For many years before and after the Affordable Care Act went into effect, many policy-types argued that its success or failure would depend on whether the "young invincibles" would sign up for health care insurance. The argument was that the system needed premiums from young people with few medical expenses in order to balance out the cost of providing care to less healthy people.
The problem with this story is that it is not just young people who have low medical expenses: most older people (pre-Medicare age) also have relatively low health care expenses. In fact, the older healthy people help the finances of the system more since the premiums for the 55 to 64 age bracket average three times the premiums of the youngest age bracket. If we have a healthy young person and a healthy old person, both of whom cost the system nothing, we are much better off if we can get three times the premium from the older person.

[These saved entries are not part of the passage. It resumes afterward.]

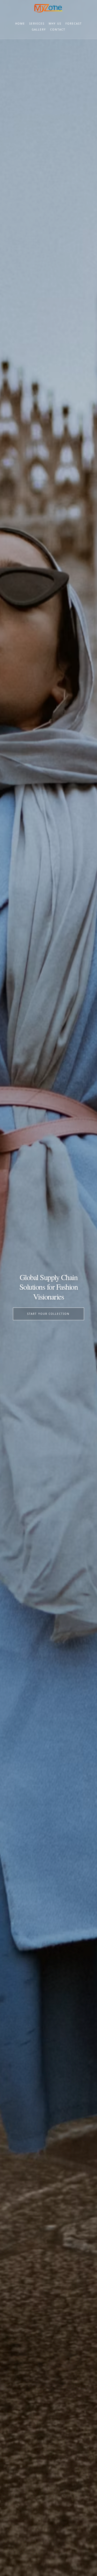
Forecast (73, 23)
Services (36, 23)
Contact (57, 29)
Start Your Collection (48, 1314)
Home (20, 23)
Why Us (55, 23)
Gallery (39, 29)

The Kaiser Family Foundation did a nice analysis of this issue a few years back showing that even extreme skewing of enrollment by age made relatively little difference to the finances of the system. On the other hand, skewing by health makes an enormous difference.
Vox had a nice piece on the issue of the skewing of the patient pool in the context of President Trump's executive order allowing insurers to offer bare-bones plans that would only be attractive to healthy people. The piece pointed out that Tennessee already has a plan along the lines authorized by Trump and that it has pulled 23,000 people out of the exchanges. It points out that insurance premiums on the Tennessee exchange are among the highest in the country, presumably because more healthy people have been removed from the pool.
However, in making this case, it tells readers:
"Those 23,000 people buying the skimpier health plan are presumably younger and healthier."
While it is very likely that the people buying into the bare-bones plan offered in Tennessee are healthier than the population as a whole, there is no reason to assume they are younger. In fact, the older pre-Medicare age group may actually save more money from this plan than younger people.
So let's leave the age issue out of the discussion, it just generates needless confusion. To keep costs down an insurance pool needs healthy people, it doesn't matter how old they are.